NASHVILLE, Tenn. – Many applied, but only a few were chosen.
Lipscomb softball pitcher Kelly Young, who has just completed her senior season, Brianne Hoglin, a member of the track and field and cross country teams, both were selected to attend the 2016 Career in Sports Forum. The event, held last Thursday through Sunday was hosted by the NCAA. The forum was based at the NCAA headquarters in Indianapolis, Indiana.
Approximately 800 student-athletes applied this year. Only 200 made the final cut. Athletes from Divisions I, II and III were included. Four student-athletes from the Atlantic Sun attended.
According to a press release from the NCAA, the four-day forum is designed “to assist student-athletes in charting their career paths, as well as provide an opportunity to network and learn from current athletics professionals.”
Young, from Madison, Mississippi, majored in exercise science. She plans to attend physical therapy school next year.
“It was for anyone interested in pursuing a career in sports from administration and compliance to coaching, athletic training and physical therapy,” Young said. “My ultimate goal is to be a physical therapist on a college campus working with student-athletes.
“A lot of the bigger campuses with the means to do it are hiring their own physical therapists. It takes some of the load off of the athletic trainers in working with rehabbing of injuries.
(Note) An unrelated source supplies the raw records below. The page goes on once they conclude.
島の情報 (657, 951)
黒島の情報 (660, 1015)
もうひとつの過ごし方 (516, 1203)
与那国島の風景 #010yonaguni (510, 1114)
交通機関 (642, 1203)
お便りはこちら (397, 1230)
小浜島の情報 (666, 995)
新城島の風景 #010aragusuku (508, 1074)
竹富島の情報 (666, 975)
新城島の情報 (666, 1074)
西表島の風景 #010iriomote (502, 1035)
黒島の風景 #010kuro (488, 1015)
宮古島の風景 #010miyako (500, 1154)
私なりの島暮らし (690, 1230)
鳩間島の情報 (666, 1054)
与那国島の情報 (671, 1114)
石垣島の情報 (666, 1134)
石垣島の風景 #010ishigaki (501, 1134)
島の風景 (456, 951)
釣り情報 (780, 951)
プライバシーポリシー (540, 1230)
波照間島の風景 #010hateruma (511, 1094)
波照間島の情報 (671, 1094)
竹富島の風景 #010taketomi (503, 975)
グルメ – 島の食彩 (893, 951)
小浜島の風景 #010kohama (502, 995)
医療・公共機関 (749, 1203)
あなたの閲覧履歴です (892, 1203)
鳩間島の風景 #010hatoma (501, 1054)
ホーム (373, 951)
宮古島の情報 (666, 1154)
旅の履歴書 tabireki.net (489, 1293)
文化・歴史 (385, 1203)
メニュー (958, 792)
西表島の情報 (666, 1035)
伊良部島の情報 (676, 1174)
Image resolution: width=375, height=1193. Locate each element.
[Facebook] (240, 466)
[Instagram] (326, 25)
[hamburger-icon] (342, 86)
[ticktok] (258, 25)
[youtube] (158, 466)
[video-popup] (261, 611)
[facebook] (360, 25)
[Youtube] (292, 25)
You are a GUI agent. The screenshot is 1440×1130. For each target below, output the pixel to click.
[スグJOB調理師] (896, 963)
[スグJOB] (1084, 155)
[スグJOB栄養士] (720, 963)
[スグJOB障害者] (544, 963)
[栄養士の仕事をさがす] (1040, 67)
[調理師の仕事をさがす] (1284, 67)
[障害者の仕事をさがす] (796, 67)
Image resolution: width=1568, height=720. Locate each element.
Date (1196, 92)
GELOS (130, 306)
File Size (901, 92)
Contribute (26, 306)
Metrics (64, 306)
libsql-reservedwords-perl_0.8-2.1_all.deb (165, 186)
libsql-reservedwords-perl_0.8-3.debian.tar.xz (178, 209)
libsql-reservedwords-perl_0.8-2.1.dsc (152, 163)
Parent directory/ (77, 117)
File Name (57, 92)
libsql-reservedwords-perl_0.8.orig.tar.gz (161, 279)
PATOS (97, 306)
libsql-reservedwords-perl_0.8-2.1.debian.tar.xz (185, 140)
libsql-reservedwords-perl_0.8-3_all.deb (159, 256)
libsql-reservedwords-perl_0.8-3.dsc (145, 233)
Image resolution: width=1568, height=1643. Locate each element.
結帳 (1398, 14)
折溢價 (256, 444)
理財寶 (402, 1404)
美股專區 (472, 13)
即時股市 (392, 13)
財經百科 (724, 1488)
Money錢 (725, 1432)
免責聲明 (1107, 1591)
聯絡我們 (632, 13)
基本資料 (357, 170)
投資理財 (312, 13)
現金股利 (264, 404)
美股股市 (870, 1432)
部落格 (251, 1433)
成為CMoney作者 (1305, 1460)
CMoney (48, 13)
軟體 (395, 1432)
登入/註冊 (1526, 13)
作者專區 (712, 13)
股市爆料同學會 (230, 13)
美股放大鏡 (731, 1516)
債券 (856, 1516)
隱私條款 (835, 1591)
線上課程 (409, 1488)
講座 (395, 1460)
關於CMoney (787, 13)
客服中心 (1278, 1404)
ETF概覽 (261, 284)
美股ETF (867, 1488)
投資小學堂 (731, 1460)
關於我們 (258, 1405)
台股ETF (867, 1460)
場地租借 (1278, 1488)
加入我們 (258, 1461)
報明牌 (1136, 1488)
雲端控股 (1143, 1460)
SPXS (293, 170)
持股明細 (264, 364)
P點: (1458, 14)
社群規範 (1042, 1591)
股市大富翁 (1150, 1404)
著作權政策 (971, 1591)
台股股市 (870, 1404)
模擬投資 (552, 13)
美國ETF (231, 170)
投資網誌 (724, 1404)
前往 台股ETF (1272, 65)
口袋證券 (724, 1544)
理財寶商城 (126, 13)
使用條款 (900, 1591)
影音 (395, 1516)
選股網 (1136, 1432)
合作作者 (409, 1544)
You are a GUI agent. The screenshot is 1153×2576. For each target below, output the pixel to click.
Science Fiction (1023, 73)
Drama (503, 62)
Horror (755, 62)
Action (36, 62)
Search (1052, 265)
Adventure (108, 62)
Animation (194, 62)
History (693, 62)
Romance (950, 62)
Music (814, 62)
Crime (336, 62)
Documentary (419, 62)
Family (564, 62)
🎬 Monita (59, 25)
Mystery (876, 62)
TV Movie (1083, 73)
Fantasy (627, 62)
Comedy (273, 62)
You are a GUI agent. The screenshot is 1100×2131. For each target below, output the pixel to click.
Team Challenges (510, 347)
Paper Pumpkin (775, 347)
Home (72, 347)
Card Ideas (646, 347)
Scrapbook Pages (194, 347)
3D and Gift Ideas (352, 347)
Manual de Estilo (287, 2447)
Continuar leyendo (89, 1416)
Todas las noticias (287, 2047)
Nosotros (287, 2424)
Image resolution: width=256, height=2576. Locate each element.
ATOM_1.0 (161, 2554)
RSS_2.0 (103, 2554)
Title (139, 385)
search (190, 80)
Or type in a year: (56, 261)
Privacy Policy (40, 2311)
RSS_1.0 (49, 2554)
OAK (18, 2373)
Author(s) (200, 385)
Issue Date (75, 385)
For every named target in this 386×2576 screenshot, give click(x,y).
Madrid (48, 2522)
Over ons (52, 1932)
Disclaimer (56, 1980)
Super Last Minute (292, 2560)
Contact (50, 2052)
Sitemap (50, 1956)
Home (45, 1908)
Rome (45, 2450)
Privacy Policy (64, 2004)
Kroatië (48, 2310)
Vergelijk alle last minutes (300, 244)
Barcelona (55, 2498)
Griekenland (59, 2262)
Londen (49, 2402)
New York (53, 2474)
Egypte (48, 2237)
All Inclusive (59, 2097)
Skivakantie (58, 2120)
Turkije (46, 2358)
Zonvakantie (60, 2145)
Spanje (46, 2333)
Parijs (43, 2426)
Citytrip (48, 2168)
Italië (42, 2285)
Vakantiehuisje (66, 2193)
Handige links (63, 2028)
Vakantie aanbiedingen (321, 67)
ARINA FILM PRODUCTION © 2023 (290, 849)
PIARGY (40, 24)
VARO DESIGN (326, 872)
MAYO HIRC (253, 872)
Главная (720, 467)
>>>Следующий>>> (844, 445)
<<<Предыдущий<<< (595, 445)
That is the reason I was there.”
Young and Hoglin were nominated by coaches and administrators and were required to fill out a form and write an essay on why they were interested in attending the forum.
All expenses were paid by the NCAA for each student-athlete including flights, meals and hotel rooms.
“Each lecture had a specific topic ranging from a panel on graduate assistants to a session called ‘The Big Picture of Intercollegiate Athletics’ where they provided an overview and talked about the differences in the three divisions,” Young said. “The opportunities to work with student-athletes and influence their lives are endless.
“The theme for the whole thing was `the moment is now’. It was about seizing the opportunity right now. They stressed that every day is a job interview because you never know who you are going to run across. There are so many paths you can take and you never know where you might fit.”
Those attending the forum also were given a personality test to determine strengths and weaknesses.
“It gave me a perspective of not only how I personally handle things, but how I act with different people with different personalities,” Young said. “Working with groups and learning how to solve problems was part of it.”
Hoglin, from Monument, Colorado, is a molecular biology major with a minor in chemistry. She admits that many attendees at the forum were surprised when she told them her academic background.
“I got quite the looks from people when I told them I was majoring in molecular biology, and when I first found out I was accepted I was just as surprised,” Hoglin said. “I have been involved in sports for so long, but I also have a big passion for biology.
“The way I approached my application was I want to find a way to combine my knowledge of science and sports and use it in a way to benefit future athletes. I am not yet sure what that will look like. I don’t know if it will be through performance research, gaining more knowledge in nutrition or possibly doing concussion research.”
Hoglin stressed she felt both blessed and honored to be selected to attend the forum and was pleased with the knowledge gained through the various panels.
“One of the things that was really valuable for me was learning so much how to really market the fact I am a Division I athlete,” Hoglin said. “You spend so much time in your sport, which is something you love, but you sometimes get discouraged that you miss out on internships and jobs your peers who are not athletes might get.
“The conference did a good job of opening my eyes to the opportunities and the possibilities where I can use my experiences as a Division I athlete to be a benefit to me. It was interesting to see it through that perspective.”